Il consigliere comunale Ugo Rossi ha comunicato di essere stato assolto con formula piena nel processo di primo grado relativo ai fatti dello sgombero del porto di Trieste del 18 ottobre 2021, nell’ambito delle manifestazioni legate al tema No Green Pass. L’ultima udienza, come riferito dallo stesso Rossi, si è svolta oggi, 4 febbraio 2026, alle 14.30 presso il tribunale di Trieste.
“Assolto per non aver commesso il fatto”
Rossi ha dichiarato: “assolto con formula piena per non aver commesso il fatto”, sottolineando come la decisione arrivi al termine di un procedimento che lo vedeva tra gli imputati. Secondo quanto riferito dal consigliere, inizialmente gli imputati erano 18, di cui 11 avrebbero scelto il patteggiamento, 2 sarebbero stati assolti in udienza predibattimentale, mentre lui e altri quattro avrebbero deciso di affrontare il processo fino alla conclusione, ottenendo l’assoluzione.
La richiesta del pubblico ministero
Nel suo intervento, Rossi ha ricordato che, sempre a suo dire, il pubblico ministero avrebbe chiesto per lui una condanna a 6 mesi di carcere. L’assoluzione, nelle sue parole, rappresenta quindi un passaggio centrale di una vicenda giudiziaria che ha avuto un forte impatto personale e politico.
“Mi difendo da cinque anni”
Il consigliere comunale ha inoltre affermato: “per chi non lo sapesse mi sono difeso e sto difendendo da 5 anni, da 15 procedimenti penali”, spiegando di aver affrontato nel tempo numerose vicende giudiziarie legate alla sua attività e alle posizioni espresse durante il periodo dell’emergenza sanitaria.
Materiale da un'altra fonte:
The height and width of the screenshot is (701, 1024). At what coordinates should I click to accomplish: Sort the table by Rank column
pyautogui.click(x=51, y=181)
Rossi ha collegato questi procedimenti a quella che definisce una battaglia per il libero pensiero e per la difesa delle libertà personali.
Le sue valutazioni sui fatti del 2021
Rossi ha espresso anche una sua lettura degli eventi dello sgombero del porto, dichiarando: “in quel caso fu la polizia ad aggredire i manifestanti”, inserendo l’episodio in un contesto più ampio di mobilitazione che, secondo lui, avrebbe coinvolto migliaia di persone. Le sue affermazioni rappresentano la posizione politica e personale del consigliere sulla vicenda.